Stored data

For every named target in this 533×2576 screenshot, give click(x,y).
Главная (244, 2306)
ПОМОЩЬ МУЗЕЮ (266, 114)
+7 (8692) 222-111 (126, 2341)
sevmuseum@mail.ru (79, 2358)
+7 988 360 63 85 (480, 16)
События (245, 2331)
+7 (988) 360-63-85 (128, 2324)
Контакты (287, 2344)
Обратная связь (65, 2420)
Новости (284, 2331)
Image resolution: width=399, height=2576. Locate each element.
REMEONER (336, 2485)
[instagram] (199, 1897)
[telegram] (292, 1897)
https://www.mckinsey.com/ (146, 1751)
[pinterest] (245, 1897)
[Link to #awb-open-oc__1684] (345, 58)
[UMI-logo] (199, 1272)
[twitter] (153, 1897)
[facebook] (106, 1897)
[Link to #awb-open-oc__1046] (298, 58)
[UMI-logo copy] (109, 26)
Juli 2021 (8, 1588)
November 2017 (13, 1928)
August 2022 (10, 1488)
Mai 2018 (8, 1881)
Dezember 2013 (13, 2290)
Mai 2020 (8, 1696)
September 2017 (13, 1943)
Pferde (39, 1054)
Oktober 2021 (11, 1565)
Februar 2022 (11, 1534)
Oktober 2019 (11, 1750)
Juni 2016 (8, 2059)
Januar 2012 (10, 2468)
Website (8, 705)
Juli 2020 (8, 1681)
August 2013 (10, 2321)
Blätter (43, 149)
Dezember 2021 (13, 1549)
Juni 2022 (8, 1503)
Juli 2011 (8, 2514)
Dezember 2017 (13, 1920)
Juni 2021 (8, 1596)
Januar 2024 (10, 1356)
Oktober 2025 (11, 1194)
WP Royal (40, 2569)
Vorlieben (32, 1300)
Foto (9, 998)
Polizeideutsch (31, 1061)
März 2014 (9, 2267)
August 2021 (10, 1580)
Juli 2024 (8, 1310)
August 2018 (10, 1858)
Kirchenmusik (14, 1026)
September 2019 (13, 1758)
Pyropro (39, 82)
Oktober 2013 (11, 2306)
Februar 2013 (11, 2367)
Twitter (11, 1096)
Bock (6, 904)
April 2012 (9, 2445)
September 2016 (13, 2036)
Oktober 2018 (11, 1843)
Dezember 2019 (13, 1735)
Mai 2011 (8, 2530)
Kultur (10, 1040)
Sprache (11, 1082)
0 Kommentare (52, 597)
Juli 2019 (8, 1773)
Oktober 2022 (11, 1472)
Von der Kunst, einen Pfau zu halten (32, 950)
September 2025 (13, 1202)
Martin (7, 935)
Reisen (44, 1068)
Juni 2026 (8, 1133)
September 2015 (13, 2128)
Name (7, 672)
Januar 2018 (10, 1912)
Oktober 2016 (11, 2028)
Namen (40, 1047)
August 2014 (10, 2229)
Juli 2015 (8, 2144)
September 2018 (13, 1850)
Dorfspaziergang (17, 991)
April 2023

● Your instructions
Using the data above, reproduce every line exactly.

● Problem solution
For every named target in this 533×2576 screenshot, give click(x,y).
Главная (244, 2306)
ПОМОЩЬ МУЗЕЮ (266, 114)
+7 (8692) 222-111 (126, 2341)
sevmuseum@mail.ru (79, 2358)
+7 988 360 63 85 (480, 16)
События (245, 2331)
+7 (988) 360-63-85 (128, 2324)
Контакты (287, 2344)
Обратная связь (65, 2420)
Новости (284, 2331)
Image resolution: width=399, height=2576. Locate each element.
REMEONER (336, 2485)
[instagram] (199, 1897)
[telegram] (292, 1897)
https://www.mckinsey.com/ (146, 1751)
[pinterest] (245, 1897)
[Link to #awb-open-oc__1684] (345, 58)
[UMI-logo] (199, 1272)
[twitter] (153, 1897)
[facebook] (106, 1897)
[Link to #awb-open-oc__1046] (298, 58)
[UMI-logo copy] (109, 26)
Juli 2021 (8, 1588)
November 2017 (13, 1928)
August 2022 (10, 1488)
Mai 2018 (8, 1881)
Dezember 2013 (13, 2290)
Mai 2020 (8, 1696)
September 2017 (13, 1943)
Pferde (39, 1054)
Oktober 2021 (11, 1565)
Februar 2022 (11, 1534)
Oktober 2019 (11, 1750)
Juni 2016 (8, 2059)
Januar 2012 (10, 2468)
Website (8, 705)
Juli 2020 (8, 1681)
August 2013 (10, 2321)
Blätter (43, 149)
Dezember 2021 (13, 1549)
Juni 2022 (8, 1503)
Juli 2011 (8, 2514)
Dezember 2017 (13, 1920)
Juni 2021 (8, 1596)
Januar 2024 (10, 1356)
Oktober 2025 (11, 1194)
WP Royal (40, 2569)
Vorlieben (32, 1300)
Foto (9, 998)
Polizeideutsch (31, 1061)
März 2014 (9, 2267)
August 2021 (10, 1580)
Juli 2024 (8, 1310)
August 2018 (10, 1858)
Kirchenmusik (14, 1026)
September 2019 (13, 1758)
Pyropro (39, 82)
Oktober 2013 (11, 2306)
Februar 2013 (11, 2367)
Twitter (11, 1096)
Bock (6, 904)
April 2012 (9, 2445)
September 2016 (13, 2036)
Oktober 2018 (11, 1843)
Dezember 2019 (13, 1735)
Mai 2011 (8, 2530)
Kultur (10, 1040)
Sprache (11, 1082)
0 Kommentare (52, 597)
Juli 2019 (8, 1773)
Oktober 2022 (11, 1472)
Von der Kunst, einen Pfau zu halten (32, 950)
September 2025 (13, 1202)
Martin (7, 935)
Reisen (44, 1068)
Juni 2026 (8, 1133)
September 2015 (13, 2128)
Name (7, 672)
Januar 2018 (10, 1912)
Oktober 2016 (11, 2028)
Namen (40, 1047)
August 2014 (10, 2229)
Juli 2015 (8, 2144)
September 2018 (13, 1850)
Dorfspaziergang (17, 991)
April 2023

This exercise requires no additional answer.